Our AI Agents Kept Acting on Stale Memory. We Built a Gate.
A persistent AI agent that forgets after every context compaction will confidently act on stale assumptions. Reminders do not fix it. We built a gate that does — and it caught us within minutes.
The Failure Mode
We run a fleet of long-lived AI agents. They do not start fresh each task. They build software, coordinate with each other, and run operations for days at a time. That persistence is the whole point, and it is also where the trouble lives.
A long-running agent's conversation eventually gets compacted: the history is summarized so the work can continue past the context window. The summary is good. It is not the same as having read the source. After a compaction, the agent is working from a description of what happened, not the thing itself, and it does not always know the difference.

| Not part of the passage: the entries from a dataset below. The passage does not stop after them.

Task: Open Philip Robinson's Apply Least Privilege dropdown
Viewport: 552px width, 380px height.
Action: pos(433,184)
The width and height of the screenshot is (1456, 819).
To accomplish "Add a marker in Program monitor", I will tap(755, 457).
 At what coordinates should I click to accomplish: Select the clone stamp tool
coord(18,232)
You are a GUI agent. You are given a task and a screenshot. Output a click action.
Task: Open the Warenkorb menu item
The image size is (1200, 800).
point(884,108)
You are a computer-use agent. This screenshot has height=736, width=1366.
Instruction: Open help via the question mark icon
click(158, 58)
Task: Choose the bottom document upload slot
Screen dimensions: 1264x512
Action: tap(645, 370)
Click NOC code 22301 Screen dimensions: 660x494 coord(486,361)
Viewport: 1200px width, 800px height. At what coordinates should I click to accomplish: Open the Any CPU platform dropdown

The result is a specific, repeatable failure: the agent acts on inference instead of memory. It says a tool does not exist when it does. It says it is blocked when it has the access. It rebuilds something that already shipped. Every one of those was a case where the answer was already written down — in a note, a prior decision, a config file — and the agent reasoned past it instead of looking.
Why Reminders Do Not Work
The obvious fix is to tell the agent to check its memory first. We did. We have project instructions, durable notes, and a standing rule: search before you assert. It is not enough, and the reason is structural.
An instruction sitting in a config file is competing with everything else in a large context. When an agent decides a task is "obvious," it skips the check — not out of laziness, but because nothing forces the pause at the moment of action. A reminder is advisory. The failures happen precisely when the agent is most confident, which is exactly when advice gets ignored.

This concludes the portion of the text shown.